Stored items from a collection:
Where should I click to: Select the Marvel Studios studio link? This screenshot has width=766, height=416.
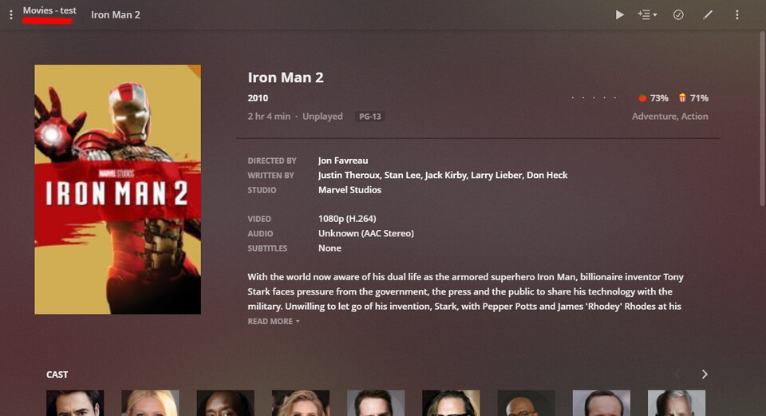[349, 190]
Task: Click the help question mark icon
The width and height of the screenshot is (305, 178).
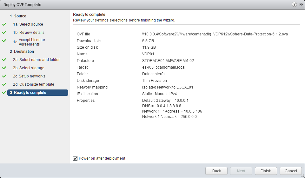Action: (x=295, y=4)
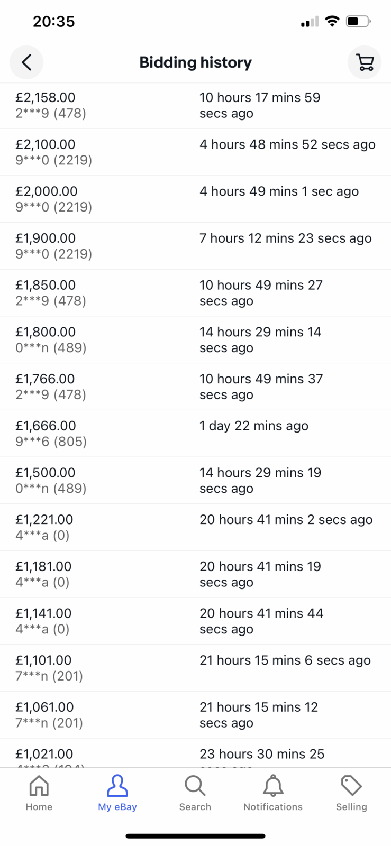Go to the Home tab
The width and height of the screenshot is (391, 846).
[39, 793]
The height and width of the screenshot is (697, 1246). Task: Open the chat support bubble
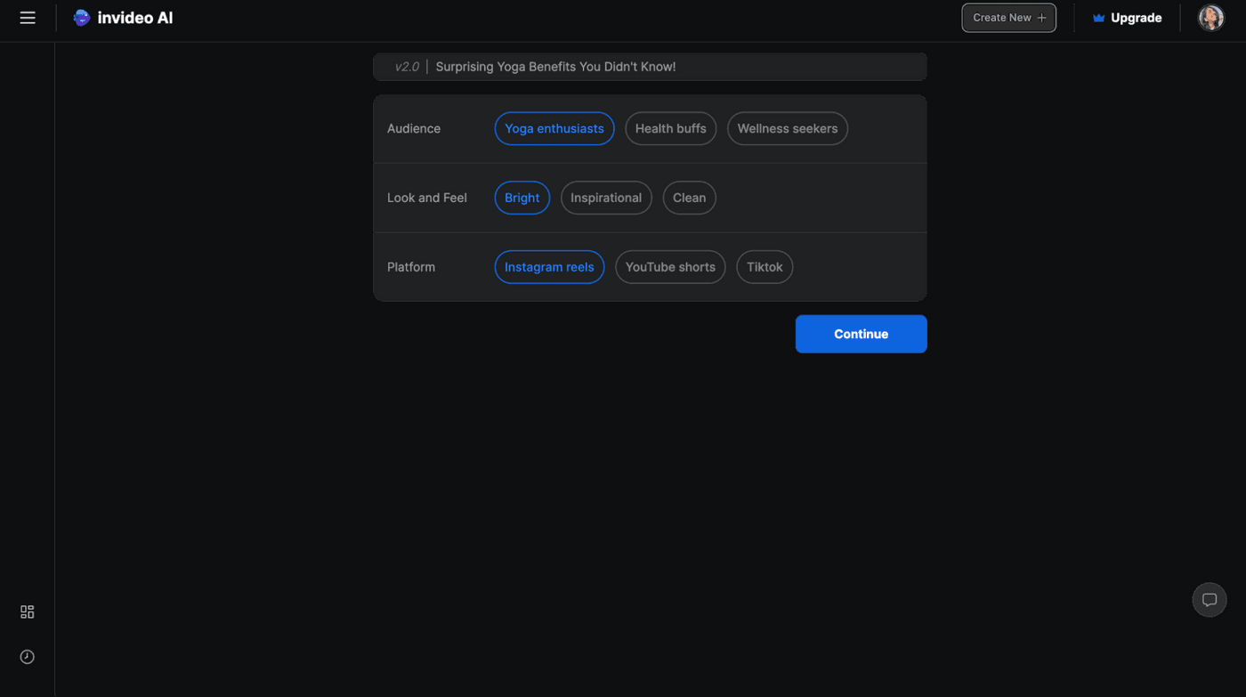1209,600
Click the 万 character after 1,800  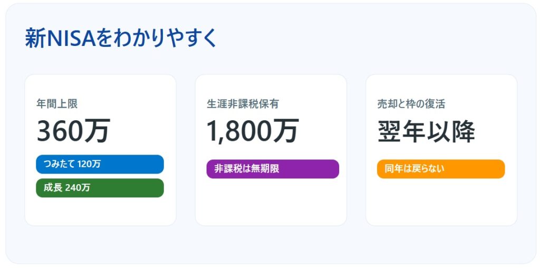[287, 131]
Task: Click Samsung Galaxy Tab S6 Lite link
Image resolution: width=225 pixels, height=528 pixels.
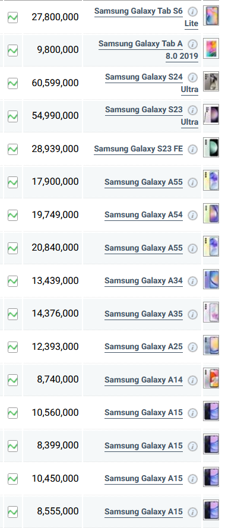Action: click(146, 17)
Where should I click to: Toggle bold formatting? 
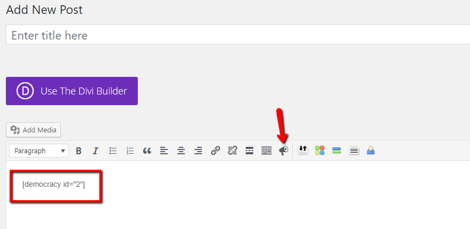79,151
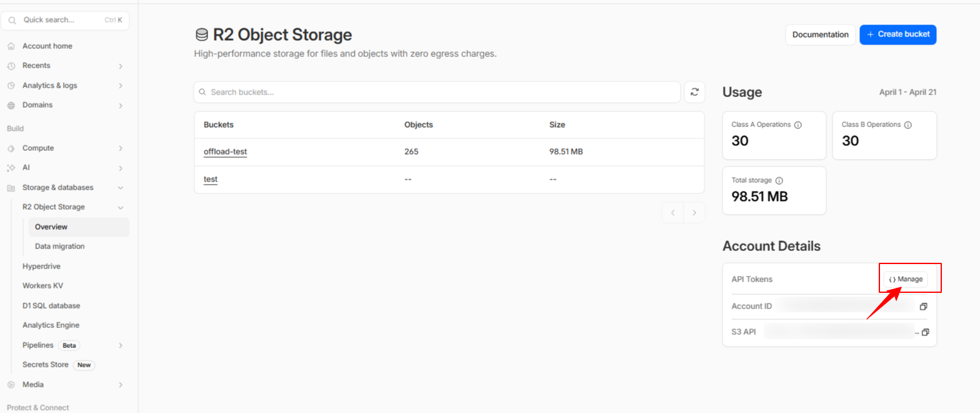
Task: Copy the S3 API endpoint
Action: [926, 332]
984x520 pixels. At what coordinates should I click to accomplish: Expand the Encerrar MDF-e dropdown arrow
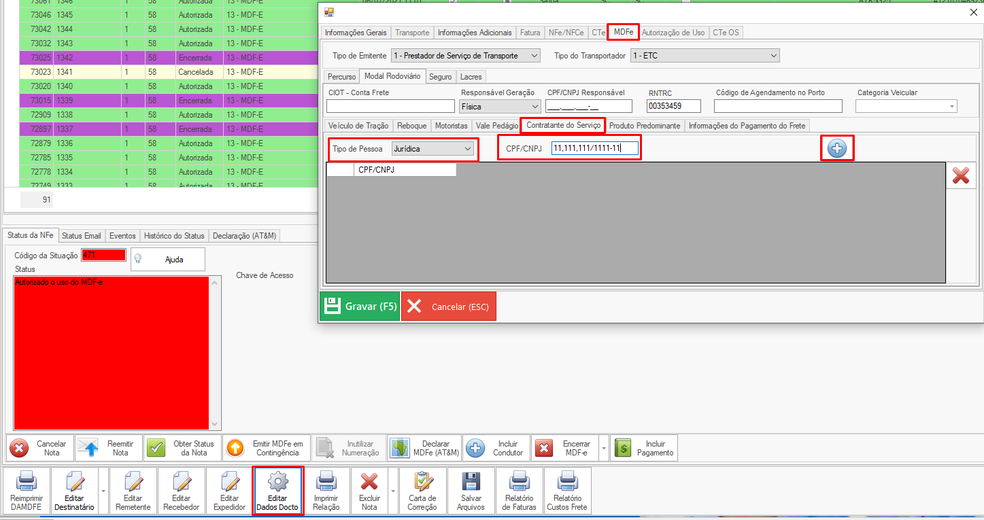[x=603, y=448]
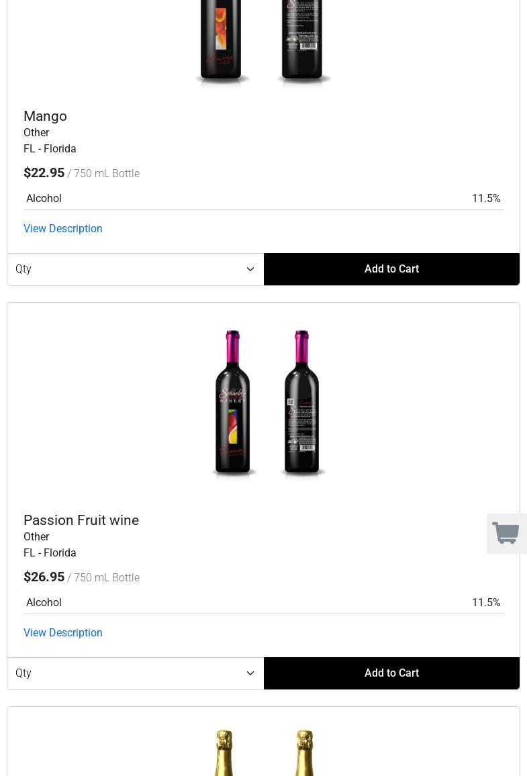Click the $22.95 Mango price
This screenshot has height=776, width=527.
(x=44, y=173)
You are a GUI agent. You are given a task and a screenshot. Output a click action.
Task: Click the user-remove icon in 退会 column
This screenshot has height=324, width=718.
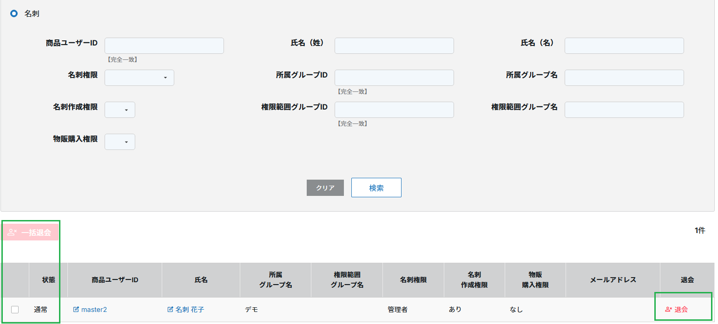click(x=669, y=310)
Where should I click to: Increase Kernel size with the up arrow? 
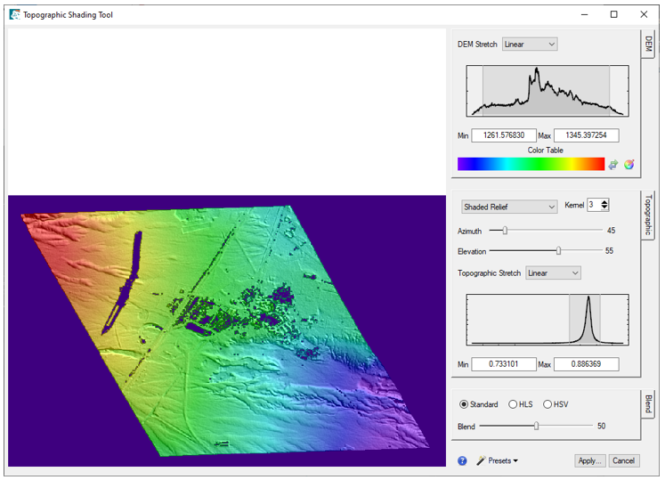coord(605,203)
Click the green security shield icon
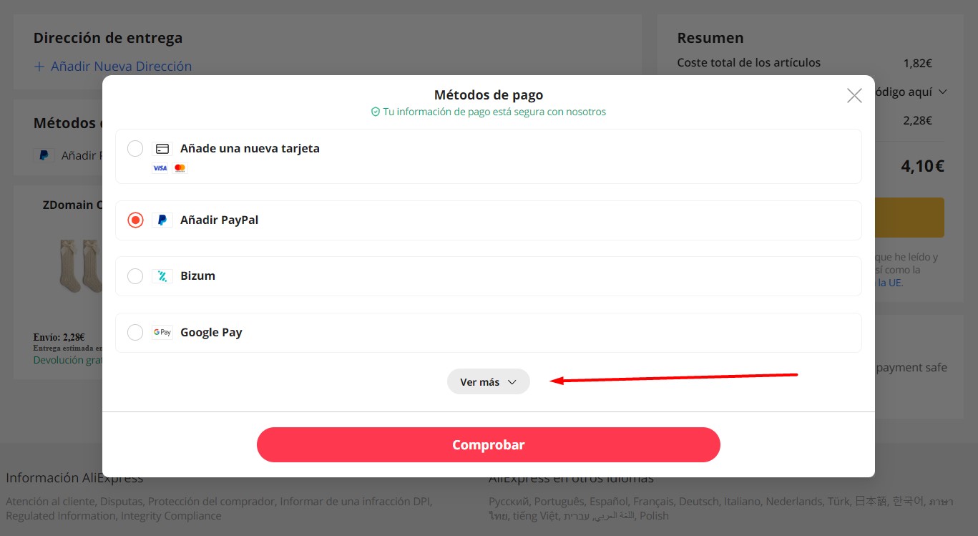Screen dimensions: 978x536 tap(375, 112)
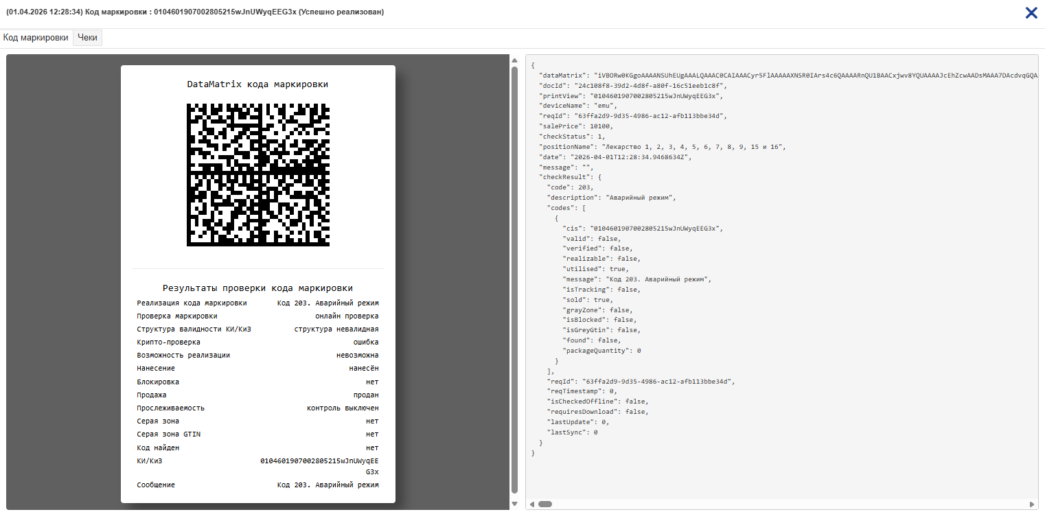Click the "salePrice" line in JSON

575,126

WORK INSTRUCTIONS: From the line with "You are a GUI" to the final line of the records, inclusive, set down the lines exactly and add nothing; leave every picture out.

EXERCISE OUTPUT:
You are a GUI agent. You are given a task and a screenshot. Output a click action.
Task: Click the user-remove icon in 退会 column
This screenshot has height=324, width=718.
click(x=669, y=310)
Where should I click to: Increase Kernel size with the up arrow? 
coord(605,203)
Click the green security shield icon
Screen dimensions: 978x536 tap(375, 112)
Click the "salePrice" line in JSON

575,126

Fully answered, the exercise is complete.